Reversing years of mediocre returns, stock markets outside the U.S. gained 16.7% in the 12 months that ended on Feb. 28, based on the S&P Global Broad Market Index. But if you are looking for an international ETF with a dividend focus and an expense ratio under 0.35%, there are only four. Two were launched last year, and the other two are just about a year old.
iShares International Dividend Growth ETF (IGRO, expense ratio: 0.22%) holds more than 400 dividend stocks of companies based outside the United States. While the cost of ownership is low, the cost of buying IGRO could be high. ETF.com lists the average bid-ask spread of the portfolio at 1.84%, perhaps the result of low trading volume.

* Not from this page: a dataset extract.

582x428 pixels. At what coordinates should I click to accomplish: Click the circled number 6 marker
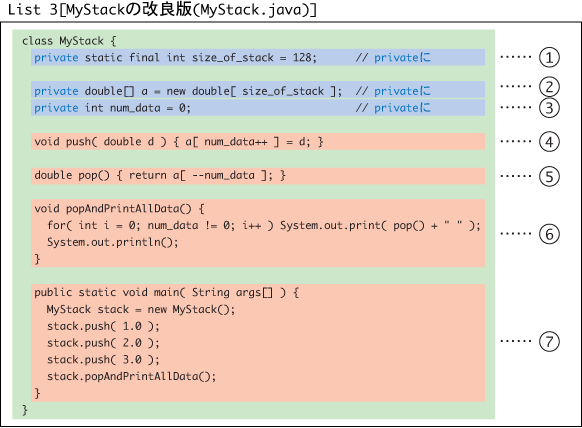pyautogui.click(x=549, y=234)
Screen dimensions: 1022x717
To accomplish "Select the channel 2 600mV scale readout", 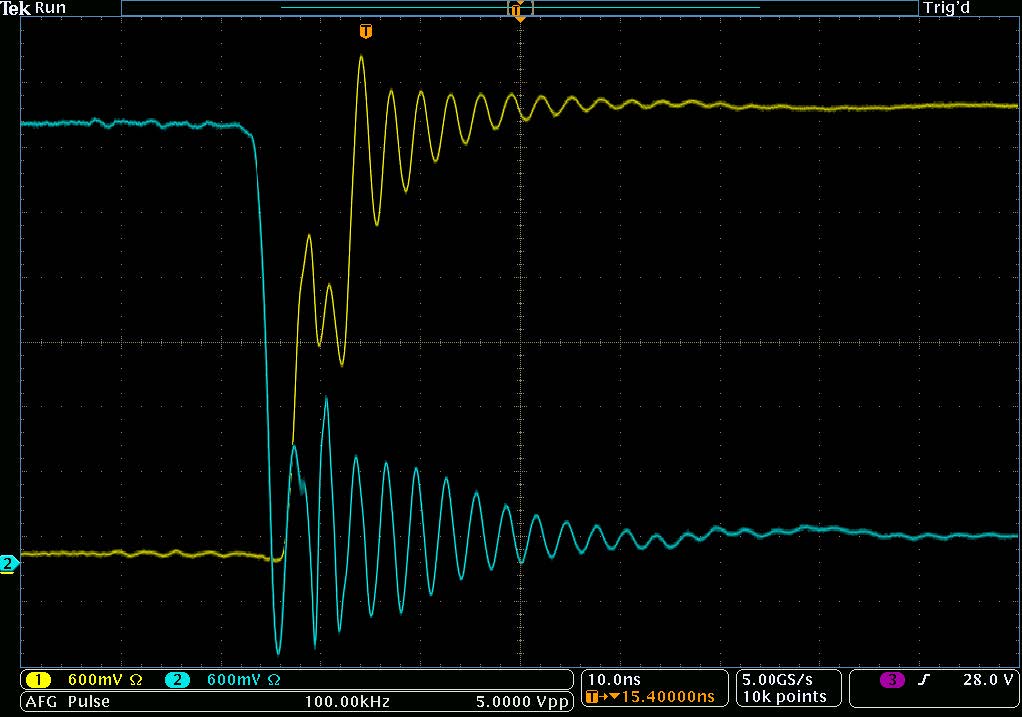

This ETF is based on the Morningstar Global ex-U.S. Dividend Growth Index, which includes non-U.S. stocks that have had at least five years of uninterrupted dividend growth. Index candidates must have a positive consensus earnings forecast and a payout ratio of less than 75%. REITs and passive foreign investment companies are excluded. The ETF’s largest sector is financial services, and its biggest geographic concentration is developed Europe.
PowerShares S&P International Developed High Dividend Low Volatility Portfolio (IDHD, 0.3%) is a 100-stock ETF, weighted by yield. It is based on the S&P EPAC Ex-Korea Low Volatility High Dividend Index, which covers stocks in the developed Europe and Asia Pacific regions.

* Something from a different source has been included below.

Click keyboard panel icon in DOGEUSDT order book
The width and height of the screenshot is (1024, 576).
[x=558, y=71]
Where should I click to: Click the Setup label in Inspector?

Why ex-Korea, which S&P Dow Jones Indices considers a developed country? I suspect it is to make the index comparable to MSCI benchmarks, which for historical reasons count South Korea (the world’s 11th largest economy) as an emerging market.
The index includes the 100 stocks with the lowest price volatility (in local currency) from among the 300 highest-yielding securities. There are limits on company and sector concentration. Real estate is the largest sector and Singapore the biggest country allocation.

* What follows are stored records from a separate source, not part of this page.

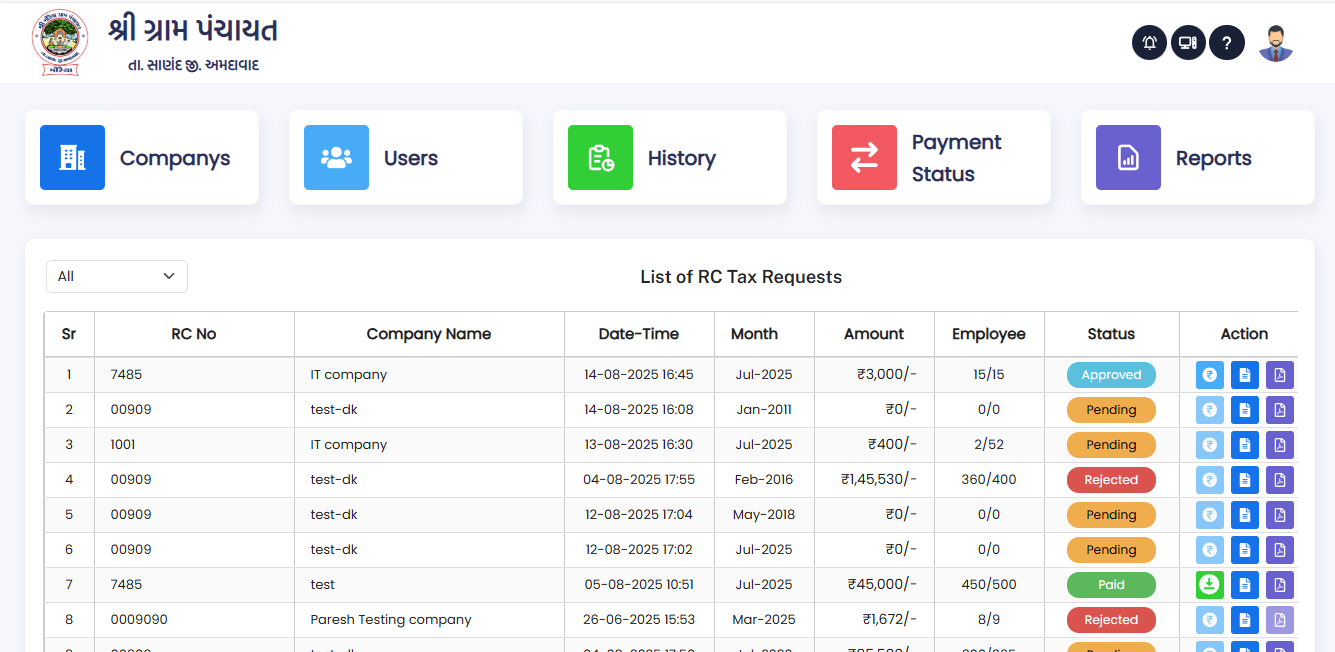The height and width of the screenshot is (652, 1335).
Task: Open the All filter dropdown
Action: click(x=116, y=276)
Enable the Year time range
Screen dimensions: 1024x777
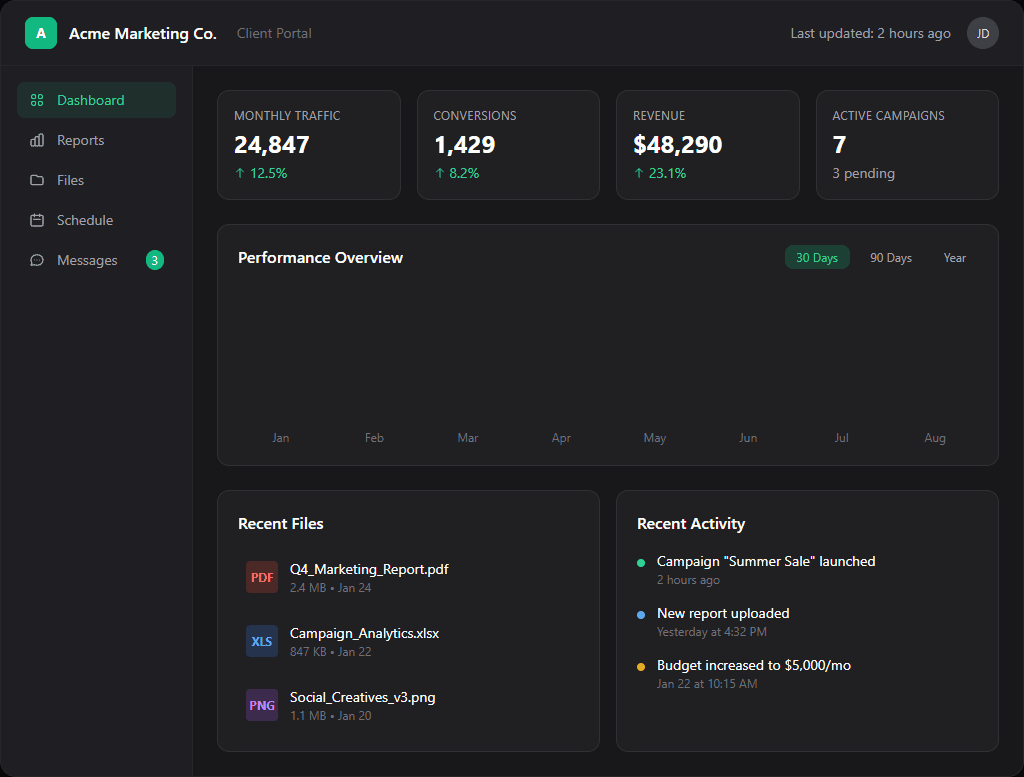click(x=954, y=257)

Vanguard International Dividend Appreciation ETF (VIGI, 0.25%) holds approximately 200 stocks and tracks the Nasdaq International Dividend Achievers Select Index, which requires at least seven years of consecutive annual dividend increases. REITs are excluded and there are minimum trading volume requirements.
The index uses a modified market capitalization weighting, and individual companies may not exceed a 4% weight. Additional proprietary screening criteria are used, but not disclosed. At the end of January, health care was the ETF’s largest sector and 33% of the portfolio was in developed Europe.
Vanguard International High Dividend Yield ETF (VYMI, 0.32%) is based on the FTSE All-World ex-U.S. High Dividend Yield Index. That index excludes REITs and all companies that are forecast not to pay dividends in the coming 12 months.
Potential candidates are ranked by consensus forecast yield from highest to lowest. Roughly the top 55% of candidates are in the index. As of Jan. 31, VYMI’s largest sector exposure was in financial services, while developed Europe was the biggest geographic concentration.
When looking at an international dividend fund, you might want to consider comparing portfolio yields. The 30-day SEC yield might be helpful, but the SEC does not require fund companies to post that metric for international funds.
Some do, but Vanguard does not. The company says that because of currency moves and the different ways countries withhold taxes, the yield would fluctuate substantially from month to month.
The accompanying table uses Morningstar’s estimate of yield based on a fund’s historical holdings. For IGRO and IDHD, estimates are based on holdings on Feb. 28. But since Vanguard does not disclose its positions until 15 days after the end of the month, the estimates for VIGI and VYMI are based on Jan. 31 holdings.